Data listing
----

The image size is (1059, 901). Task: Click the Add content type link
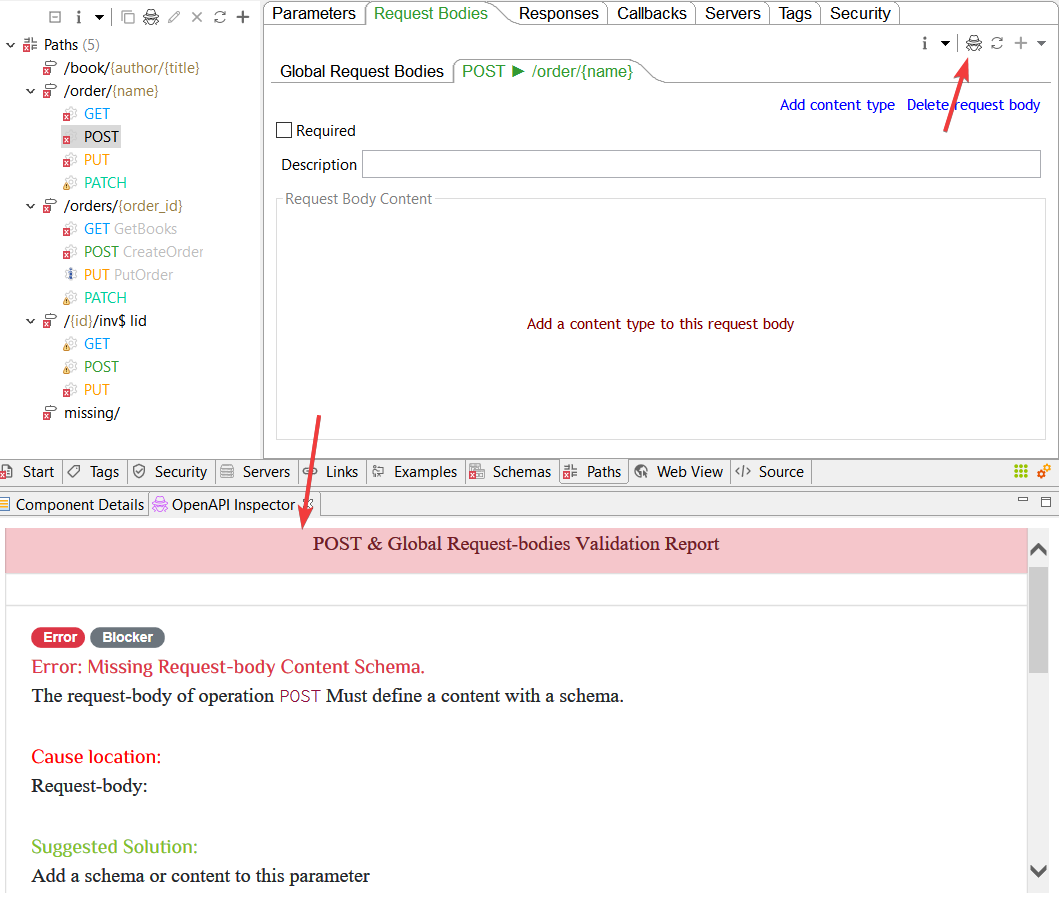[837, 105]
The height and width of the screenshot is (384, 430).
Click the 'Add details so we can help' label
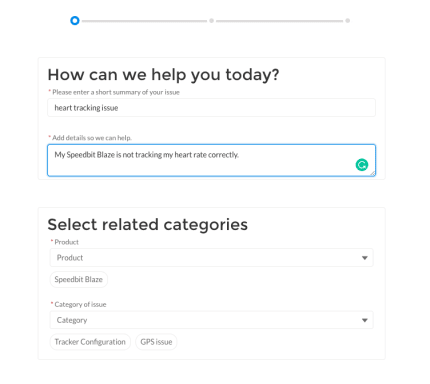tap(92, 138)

----

Return every line of the records above without any change, and leave out the pictures.

### [Exercise output]
The image size is (1059, 901). Task: Click the Add content type link
[837, 105]
The height and width of the screenshot is (384, 430).
Click the 'Add details so we can help' label
tap(92, 138)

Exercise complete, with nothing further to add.